Security Risks and Zero Trust Architecture Failures

The last-mile identity gap breaks Zero Trust security architecture in three specific ways. Zero Trust assumes that every request is verified at every layer, that trust is never implicit, and that least privilege is continuously enforced. When AI agents authenticate users at the edge but connect to legacy backends with shared credentials, all three principles collapse.

First, verification fails. Zero Trust requires that each system in a data flow independently verifies the requesting identity and validates authorization. In the last-mile pattern, legacy systems verify only that the agent itself is authorized, not that the human user behind the agent should have access. An agent authenticated with a valid service account can access any data the service account is provisioned for, regardless of whether the initiating user has permission. This transforms the agent into a privilege escalation vector where attackers who compromise user accounts with minimal permissions can access data far beyond their authorized scope by routing requests through the agent's elevated credentials.

Second, trust becomes implicit. Legacy systems implicitly trust that the agent has performed appropriate authorization checks before forwarding requests. The backend assumes the agent would not be making a request unless the user was authorized. This assumption is precisely what Zero Trust architectures are designed to eliminate. If prompt injection compromises the agent or if the agent's authorization logic contains bugs, the implicit trust grants unauthorized access that perimeter security would have blocked. Healthcare breach patterns demonstrate this failure mode: compromised credentials for service accounts and automated systems provide attackers persistent access because those credentials are trusted implicitly by downstream systems.

Third, least privilege cannot be enforced. Zero Trust requires scoped access where each entity receives only the permissions required for its specific function. When agents use static credentials provisioned with broad access, least privilege is impossible. The credentials must be provisioned for the superset of all actions the agent might need to perform on behalf of any user. An AI documentation agent that serves both attending physicians and medical students must authenticate to the EHR with credentials that permit access to all patient records both user types might legitimately access. This means the student, operating through the agent, has access to patient data beyond their direct assignments because the agent's credential scope cannot be dynamically adjusted per user.
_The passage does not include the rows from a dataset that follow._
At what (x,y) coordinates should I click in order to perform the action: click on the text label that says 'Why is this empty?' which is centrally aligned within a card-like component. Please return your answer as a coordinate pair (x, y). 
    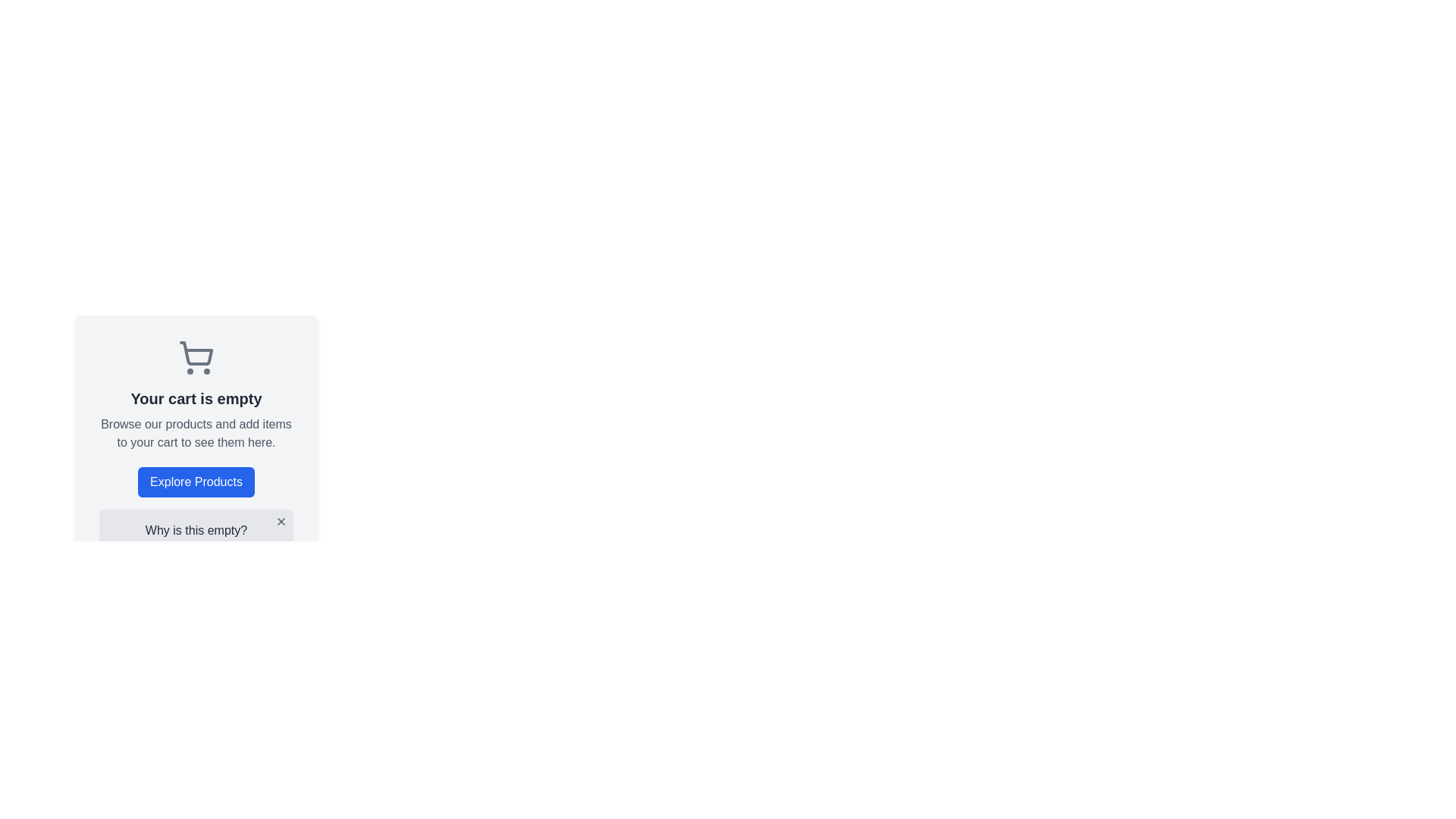
    Looking at the image, I should click on (196, 529).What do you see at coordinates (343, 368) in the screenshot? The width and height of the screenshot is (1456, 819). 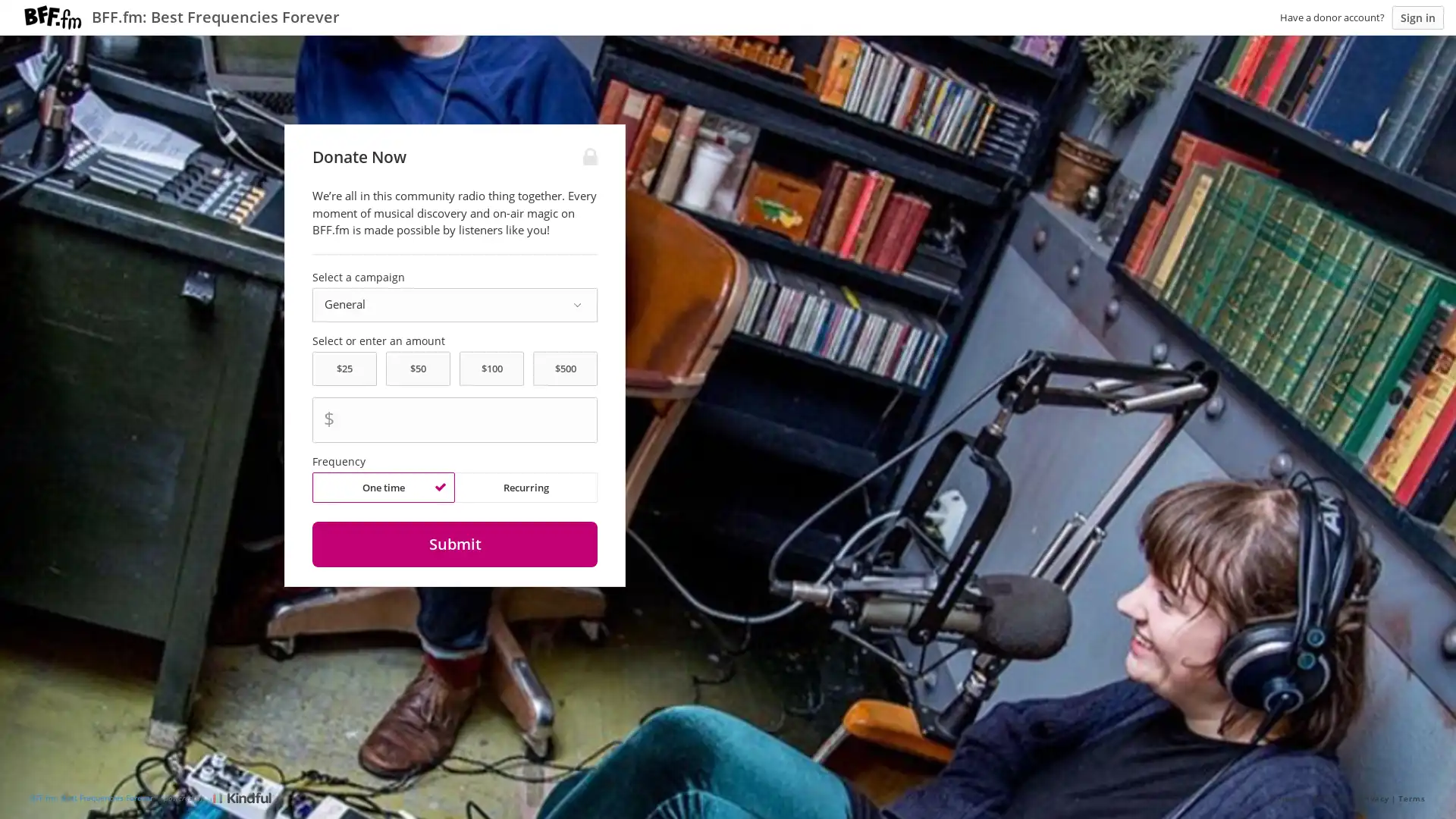 I see `$25` at bounding box center [343, 368].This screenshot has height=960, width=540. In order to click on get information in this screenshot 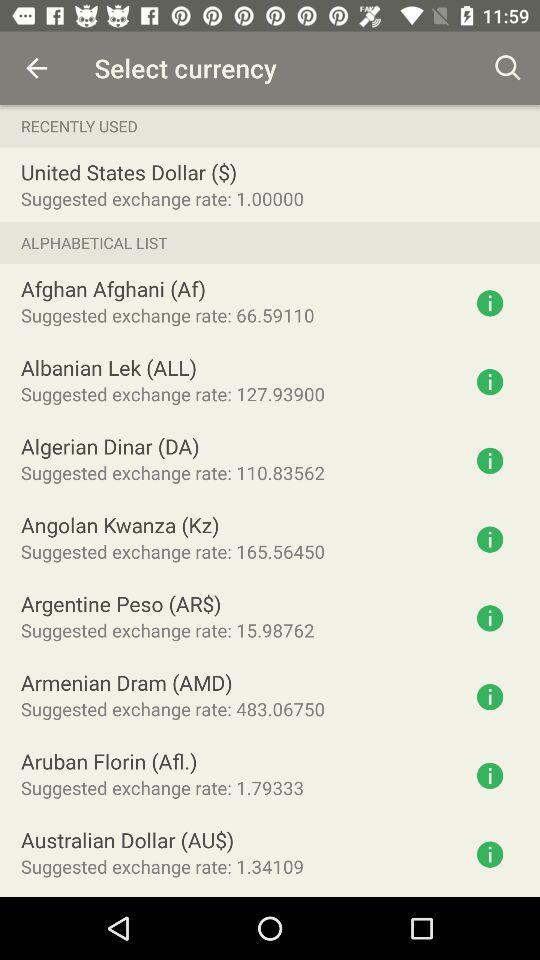, I will do `click(489, 853)`.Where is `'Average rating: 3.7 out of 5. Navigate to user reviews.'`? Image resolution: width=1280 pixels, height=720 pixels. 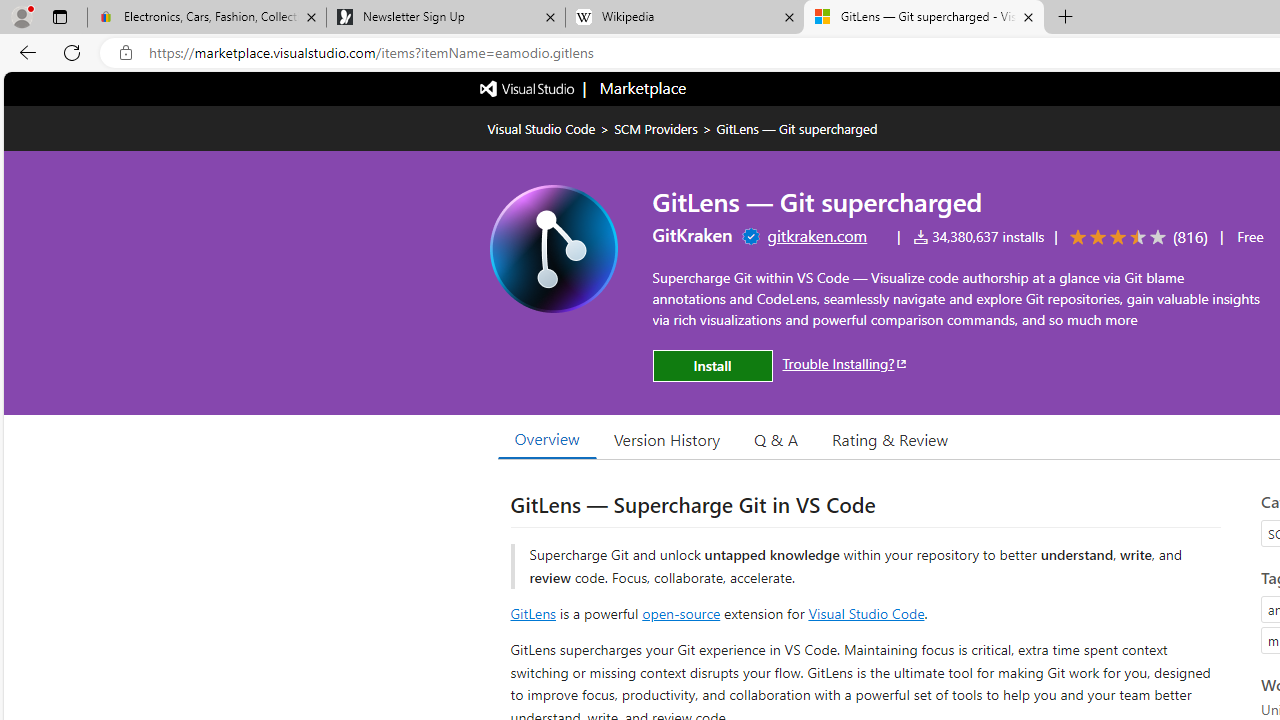 'Average rating: 3.7 out of 5. Navigate to user reviews.' is located at coordinates (1135, 236).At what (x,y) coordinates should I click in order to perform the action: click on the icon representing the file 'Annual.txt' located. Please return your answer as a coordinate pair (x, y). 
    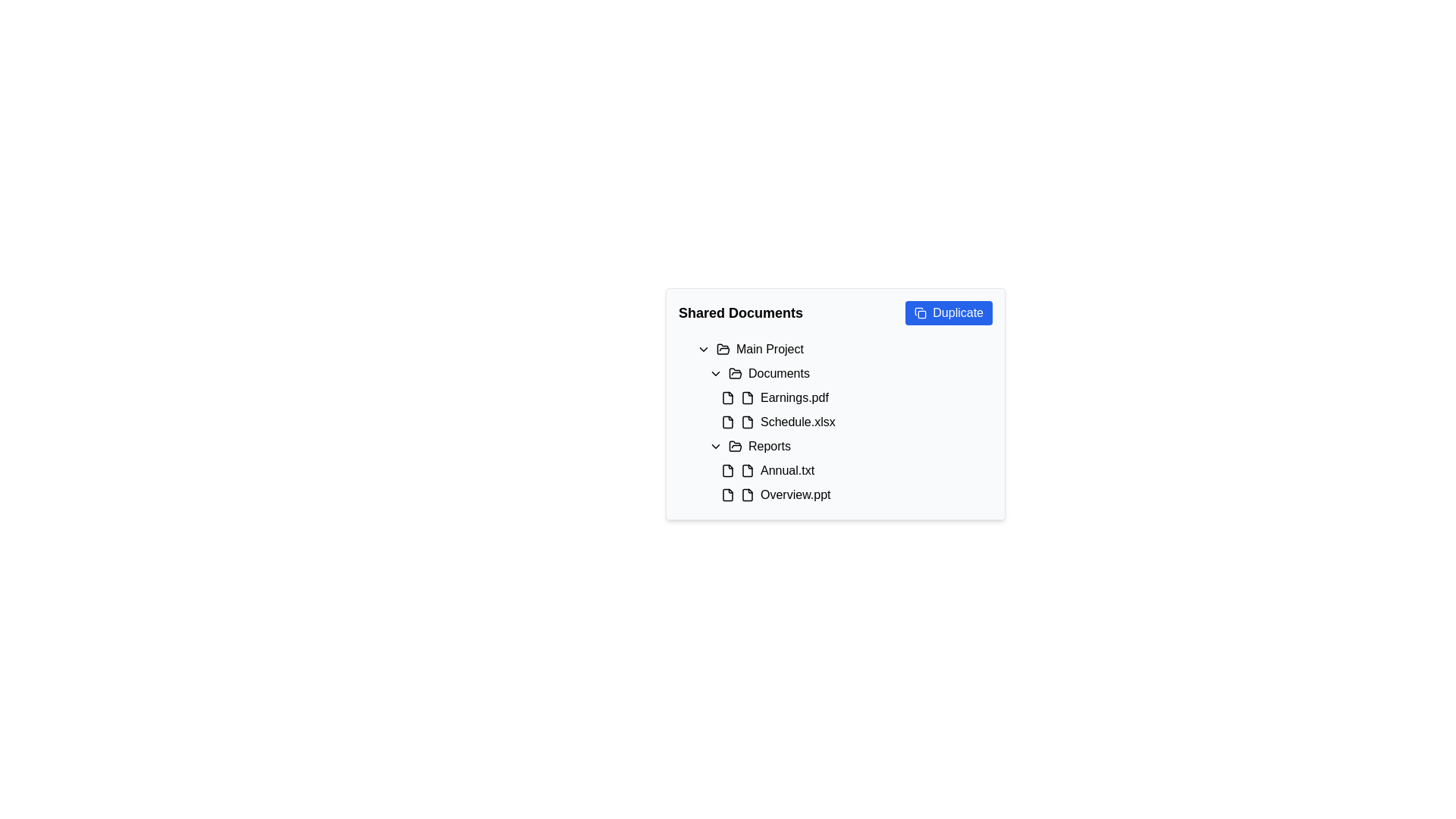
    Looking at the image, I should click on (747, 470).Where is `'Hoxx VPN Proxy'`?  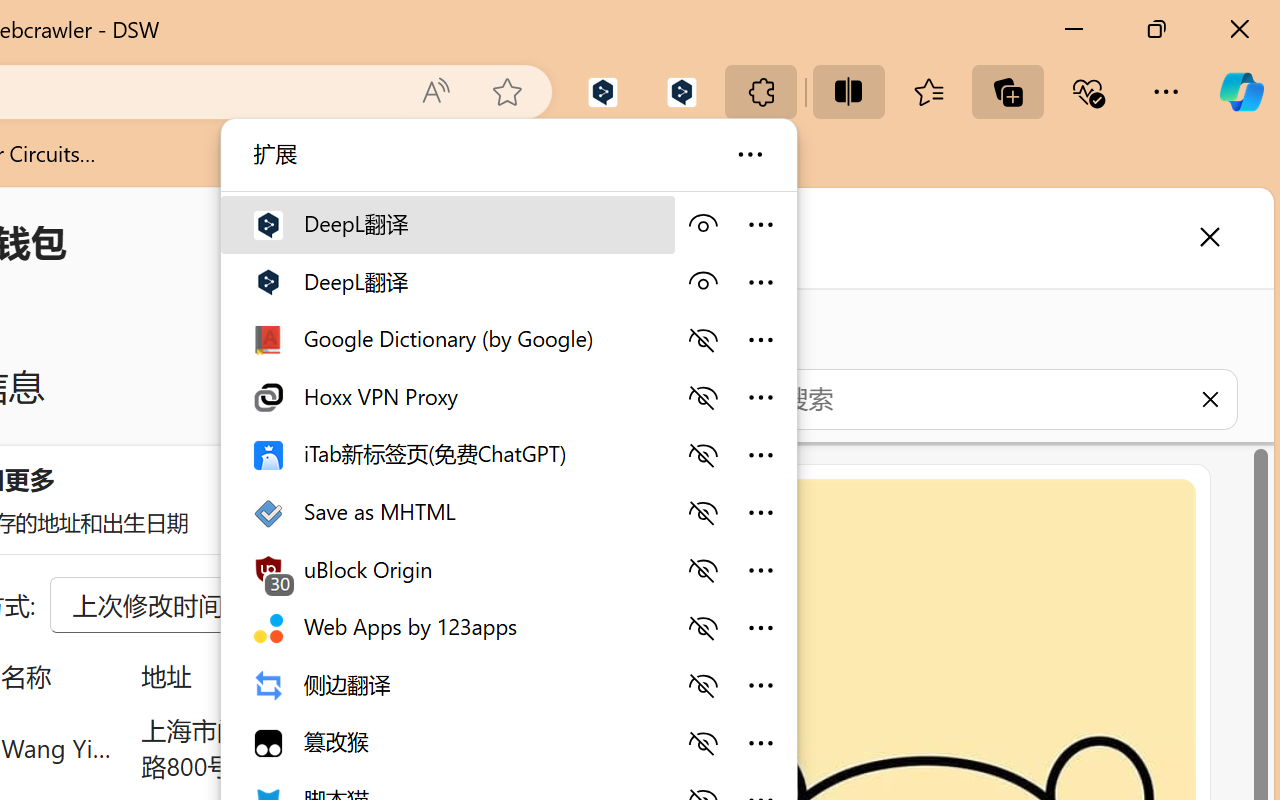 'Hoxx VPN Proxy' is located at coordinates (445, 395).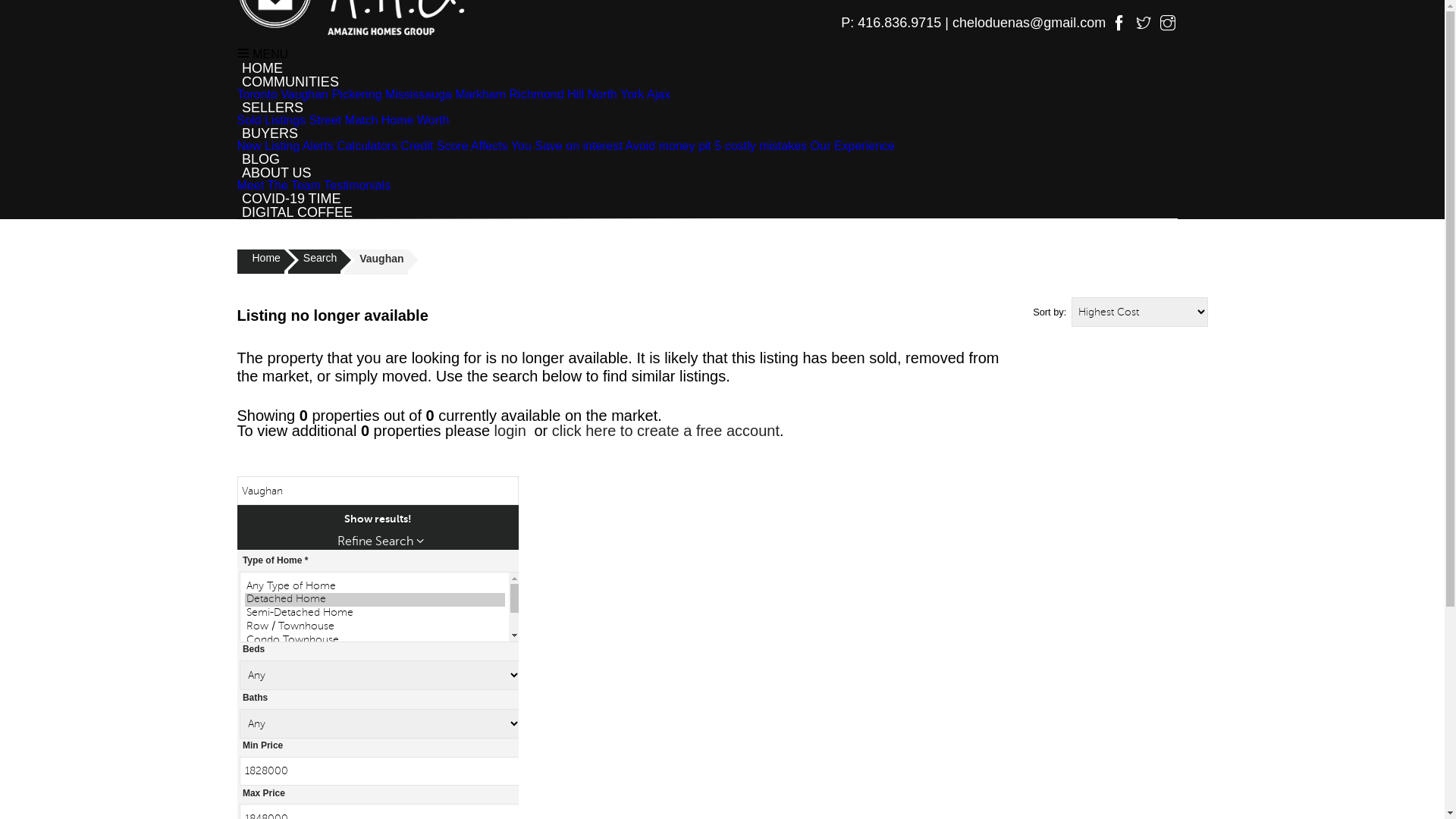 Image resolution: width=1456 pixels, height=819 pixels. Describe the element at coordinates (419, 94) in the screenshot. I see `'Mississauga'` at that location.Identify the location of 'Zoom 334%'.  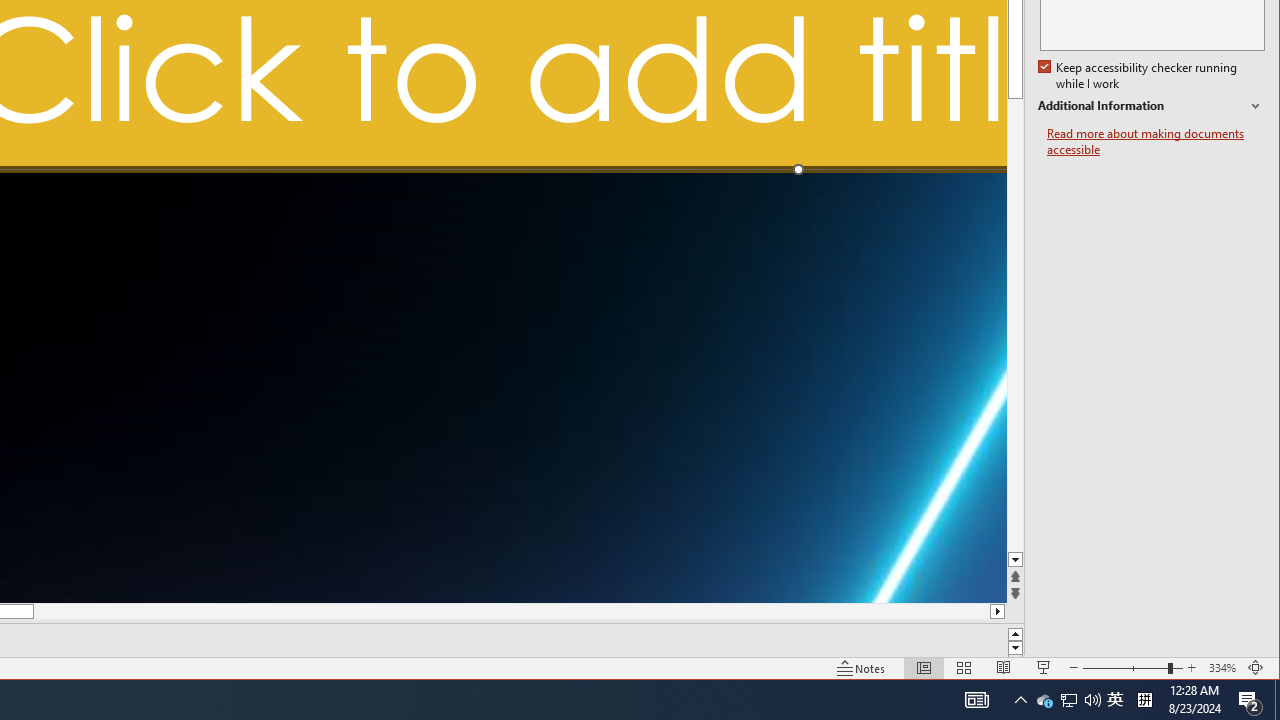
(1221, 668).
Healthcare organizations that have invested in Zero Trust network architecture, implemented network microsegmentation, and deployed identity-aware proxies face the reality that these controls operate only at the network and application perimeter. Once traffic reaches legacy systems through last-mile connections authenticated with static credentials, Zero Trust guarantees dissolve. The result is a security posture that appears robust at the edge but is fundamentally compromised at the core where sensitive clinical data resides.

Rogue Agents and Tool Chaining

Miller emphasizes that the last-mile identity gap creates ideal conditions for rogue agent attacks. Agentic AI systems are designed to chain multiple tools together autonomously to accomplish complex tasks. An agent given a high-level goal decomposes it into subtasks, invokes appropriate tools, and iterates until the goal is achieved. This autonomous tool-chaining capability is what makes agents valuable, but without proper controls, it also makes them dangerous.

In healthcare contexts, tool chaining means an AI agent might query the EHR for patient demographics, call a prescription drug monitoring program API to check controlled substance history, query a payer API to verify insurance coverage, and submit a prior authorization request, all as part of a single clinician-initiated workflow to prescribe medication. Each tool call depends on data from previous calls, and the agent dynamically selects which tools to invoke based on the data it receives. If the agent is compromised through prompt injection or if its decision logic is manipulated, the autonomous nature allows it to chain tools in ways that exfiltrate data, modify records, or execute unauthorized clinical actions.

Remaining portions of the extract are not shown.